Mi padre siguió siendo espiritual, aunque en ocasiones sus dos mundos invisibles entraban en colisión. Cuando éramos niños pidió un encuentro privado con nuestro sacerdote para advertirle contra dar la comunión del mismo caliz a sus feligreses, en especial durante la temporada de la gripe. ¿Sabía el padre que el H2N2 había matado a un millón de personas en 1957, y que en 1968, el H3N2 se había llevado a otro millón? ¿Quizá era posible utilizar vasos de plástico? Sus empeños fracasaron, así que nunca más bebimos la sangre de Cristo.
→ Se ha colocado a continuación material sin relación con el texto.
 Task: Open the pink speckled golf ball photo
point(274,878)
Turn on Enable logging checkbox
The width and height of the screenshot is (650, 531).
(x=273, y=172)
Si alguno de nosotros enfermaba y expresaba, no pasa nada, sólo tengo gripa, mi padre hacía un inventario de los síntomas y concluía con evidente alivio que no, no era gripa. Nacido durante una pandemia, aún no lo había olvidado.
Ahora, siete años después de su muerte, me sorprendo dando vueltas envuelto en un inquietante silencio, a menudo interrumpido por sirenas. En algún momento, el sistema hospitalario para el que trabajo tenía ingresados a 2500 pacientes de covid, unos 600 con ventiladores. Los testimonios de nuestro personal de cuidados intensivos son casi insoportables. Cuando debo salir de mi departamento, salgo huyendo si alguien estornuda o tose. Baño nuestras compras a domicilio en un potente jabón. Me enfado con absolutos desconocidos por no llevar cubrebocas, y mezclo mi propio sanitizante de manos con un alcohol de grano polaco llamado Spiritys. Me he convertido en mi padre. Y lo triste es que ya no es algo que resulte extraño.
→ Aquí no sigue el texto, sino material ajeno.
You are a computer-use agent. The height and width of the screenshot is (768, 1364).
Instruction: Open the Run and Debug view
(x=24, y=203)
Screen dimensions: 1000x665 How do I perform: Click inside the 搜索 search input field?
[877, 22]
Me alegra que mi padre no atestiguara el colosal colapso de nuestro sistema de salud público, las increíbles negaciones y pronunciamientos equívocos, nuestra delirante omnipotencia. No le tocó jalarse los cabellos al contemplar cómo durante semanas, casi nadie usó cubrebocas. No tuvo que escuchar cómo los expertos aconsejaban a la población en su detrimento. Le habría resultado devastador. Los cazadores de microbios le había señalado una pascua secular, donde el conocimiento de un mundo extrasensorial podía evitar la muerte. Y ahora ante este virus se encontraba la ceguera, mentiras e ignorancia, una vez más.
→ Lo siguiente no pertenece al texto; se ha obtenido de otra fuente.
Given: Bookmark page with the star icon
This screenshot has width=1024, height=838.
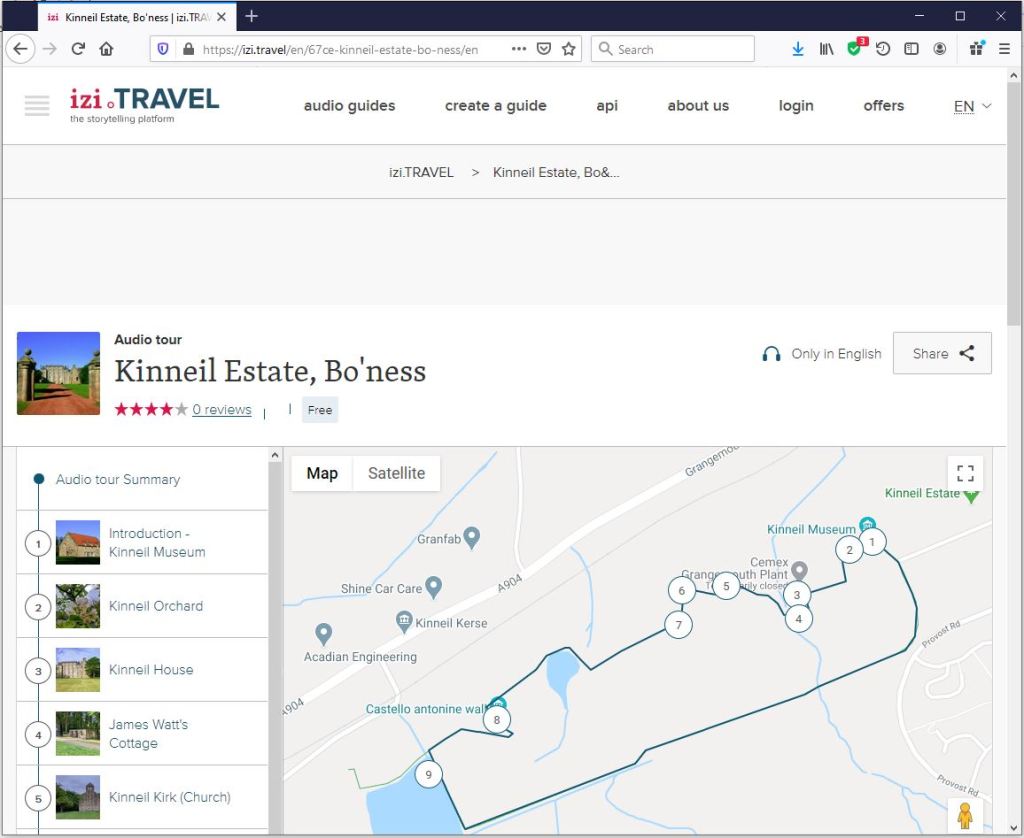Looking at the screenshot, I should pyautogui.click(x=569, y=49).
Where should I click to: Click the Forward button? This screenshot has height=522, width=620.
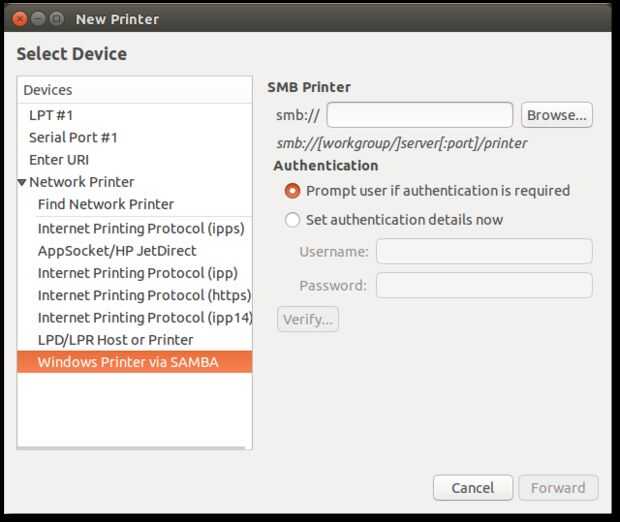[558, 488]
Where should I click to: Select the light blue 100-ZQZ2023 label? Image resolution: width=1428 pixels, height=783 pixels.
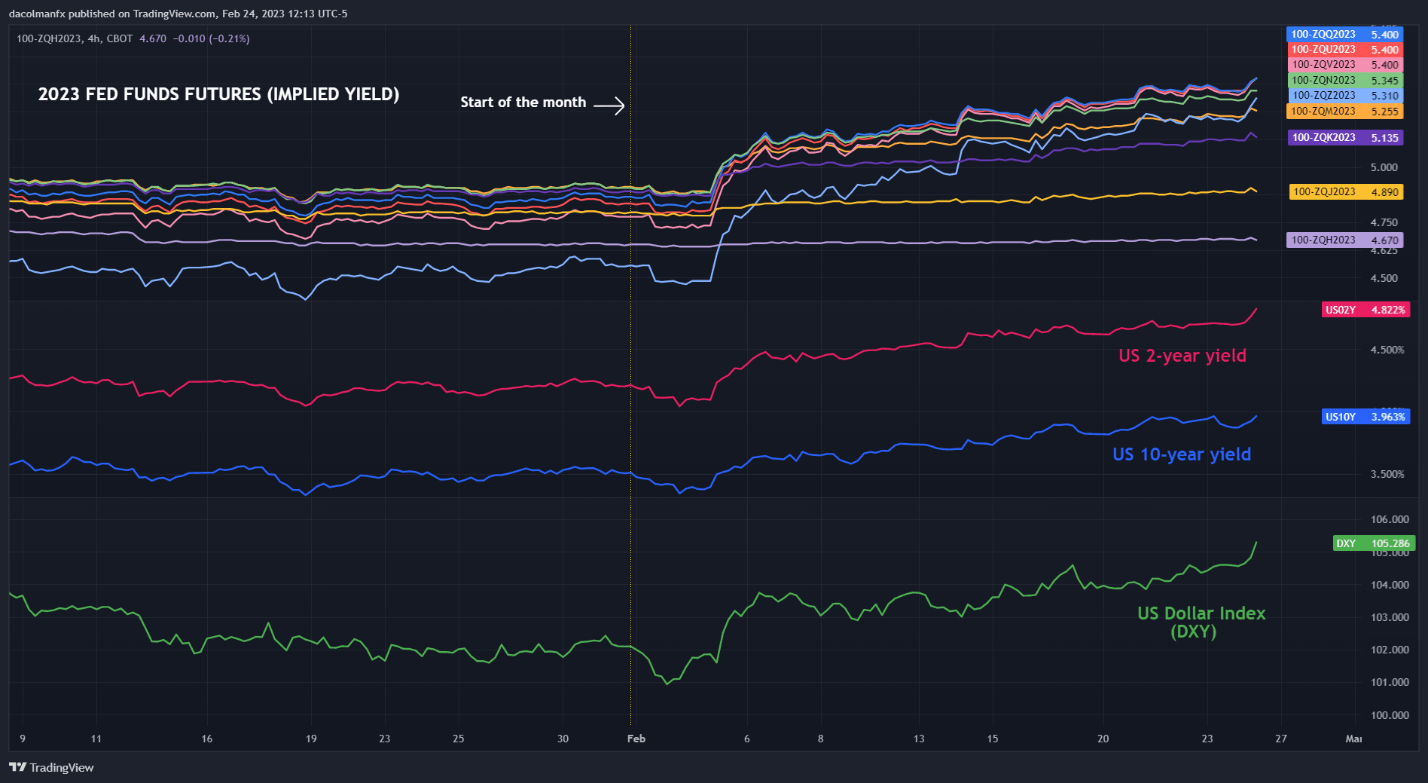(1344, 95)
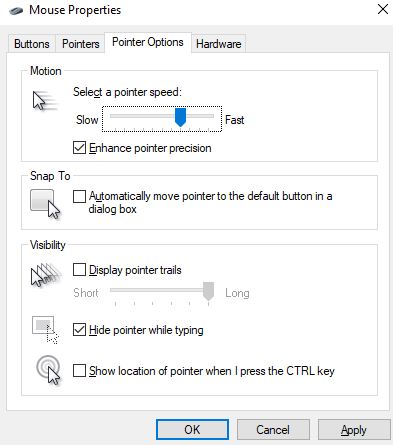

Casi al final, cuando su memoria era ya muy tenue, una tarde soleada dimos una vuelta. Sus últimos años habían sido duros; tras millones de dólares en costos y varios estudios de confirmación, su prueba de antígenos para el cáncer había sido aprobada verbalmente y después bloqueada en el último momento por una nueva panda de burócratas sanitarios. Habían insistido en que había demasiados falsos positivos, que en el caso de una prueba diseñada para encontrar células carcinogénicas, de otro modo indetectables, era justo de lo que se trataba. Era la tierra de lo absurdo, y le resultó imposible escapar de ahí. Aunque la convicción de su misión nunca reculó, sus pasos se volvieron vacilantes. Ese día, mientras caminábamos despacio bajo robles y arces, le pregunté medio en broma: “¿Papá, cuál es el secreto de la vida?” Era una pregunta boba y adolescente, pero quería extraerlo del silencio en que se encontraba sumido, a ver si con ello lo conseguía. Con una llama muy tenue, sus ojos adquirieron la mirada que yo tan bien conocía. “Más vida”, respondió rápidamente, “más vida”.